(Given data)

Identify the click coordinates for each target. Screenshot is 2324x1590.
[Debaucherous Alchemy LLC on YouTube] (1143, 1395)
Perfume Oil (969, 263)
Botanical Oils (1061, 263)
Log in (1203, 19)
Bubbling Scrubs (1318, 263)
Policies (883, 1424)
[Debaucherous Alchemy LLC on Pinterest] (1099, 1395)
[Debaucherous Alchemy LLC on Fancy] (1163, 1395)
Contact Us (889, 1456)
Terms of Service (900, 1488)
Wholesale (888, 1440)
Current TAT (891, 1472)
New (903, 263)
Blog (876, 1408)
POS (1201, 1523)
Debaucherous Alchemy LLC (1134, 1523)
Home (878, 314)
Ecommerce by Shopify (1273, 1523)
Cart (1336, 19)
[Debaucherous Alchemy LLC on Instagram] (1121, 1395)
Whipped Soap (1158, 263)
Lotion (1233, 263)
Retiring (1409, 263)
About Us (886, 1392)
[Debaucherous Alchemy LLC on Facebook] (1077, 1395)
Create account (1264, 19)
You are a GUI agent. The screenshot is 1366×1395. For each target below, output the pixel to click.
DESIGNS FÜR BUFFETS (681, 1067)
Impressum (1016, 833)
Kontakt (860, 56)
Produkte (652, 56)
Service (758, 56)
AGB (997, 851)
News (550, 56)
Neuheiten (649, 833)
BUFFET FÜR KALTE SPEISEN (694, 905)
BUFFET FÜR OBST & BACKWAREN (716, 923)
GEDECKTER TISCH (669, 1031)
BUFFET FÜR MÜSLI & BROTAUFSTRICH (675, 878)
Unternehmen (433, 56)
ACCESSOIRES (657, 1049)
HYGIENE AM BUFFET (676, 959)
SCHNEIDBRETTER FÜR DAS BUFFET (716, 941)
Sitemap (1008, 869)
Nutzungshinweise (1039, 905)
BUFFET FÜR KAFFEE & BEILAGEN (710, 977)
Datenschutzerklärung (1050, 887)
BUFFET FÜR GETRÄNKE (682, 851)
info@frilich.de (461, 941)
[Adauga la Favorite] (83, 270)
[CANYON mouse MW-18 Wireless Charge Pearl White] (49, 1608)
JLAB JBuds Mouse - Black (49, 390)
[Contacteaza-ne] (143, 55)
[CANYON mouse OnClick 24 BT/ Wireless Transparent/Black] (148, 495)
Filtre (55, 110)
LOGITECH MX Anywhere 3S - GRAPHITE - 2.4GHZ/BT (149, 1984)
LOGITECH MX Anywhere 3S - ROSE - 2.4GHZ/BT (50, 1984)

(End Given data)

Instructions to follow: Please reproduce, exactly as written, the lines of the records from the first line through the one containing "Wholesale (888, 1440)".

Reply to the exercise:
Identify the click coordinates for each target. Screenshot is 2324x1590.
[Debaucherous Alchemy LLC on YouTube] (1143, 1395)
Perfume Oil (969, 263)
Botanical Oils (1061, 263)
Log in (1203, 19)
Bubbling Scrubs (1318, 263)
Policies (883, 1424)
[Debaucherous Alchemy LLC on Pinterest] (1099, 1395)
[Debaucherous Alchemy LLC on Fancy] (1163, 1395)
Contact Us (889, 1456)
Terms of Service (900, 1488)
Wholesale (888, 1440)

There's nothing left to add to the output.